How do you tell if a cold outreach message is actually from a person anymore?
Got three outreach messages this week that all mentioned something specific about my product, referenced a post I made, sounded like someone had actually looked at what I do. Replied to one with a simple question. Took them over a day to answer something a real person would've typed back in a minute.
That's the weird part now. A bad cold email used to be easy to spot, generic greeting, no personalization, obviously copy pasted. Now the personalization itself is automated, so the one thing that used to signal someone actually cared doesn't mean anything anymore.
I wonder how people are handling this from both sides. If you send outreach, are you leaning into AI personalization or avoiding it because you think people can smell it now. And if you're on the receiving end, has anything actually worked to tell real interest apart from a well disguised template before you waste time replying.
Replies
I think a common telltale sign is definitely the em dash (—) and other common AI hallmarks. As for myself, I fed the LLM a bunch of content i've written personally and asked it to build a JSON voice profile which I use, that way content I generate for outreach feels a lot less like AI.
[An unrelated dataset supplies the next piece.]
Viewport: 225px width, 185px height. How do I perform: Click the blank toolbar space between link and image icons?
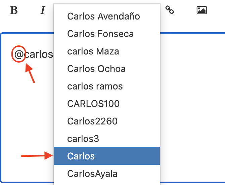pyautogui.click(x=185, y=10)
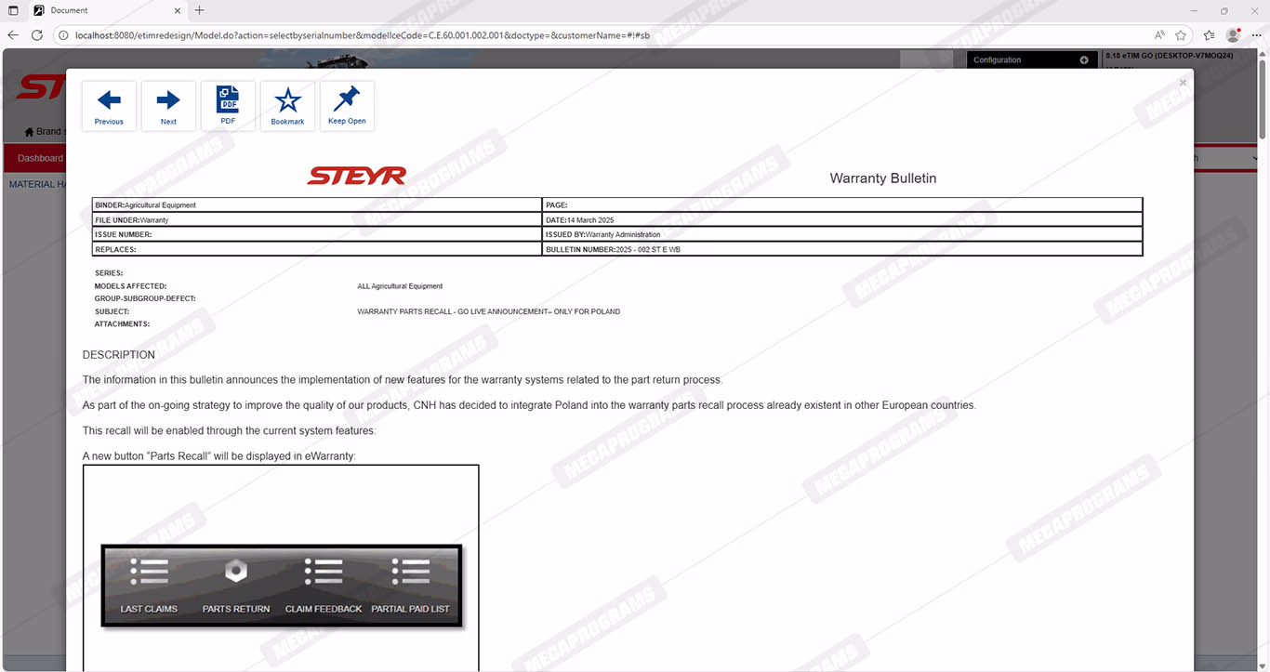Click the Next arrow button

[168, 106]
@abiodunt97 The voice profile trick is smart and interesting, most people just tell the AI to "sound casual" instead of actually feeding it their own writing. Ironic that the fix for AI outreach is more AI, just pointed at your own voice instead of a generic one.
i think follow up speed reveals genuine interest more than personalization itself would asking a specific product question early help separate thoughtful outreach from automated campaigns.
@mikkel_banner That tracks with what I saw too, the personalization was there but the reply speed gave it away. Might be the more reliable signal going forward since content is easy to fake and response time under pressure isn't.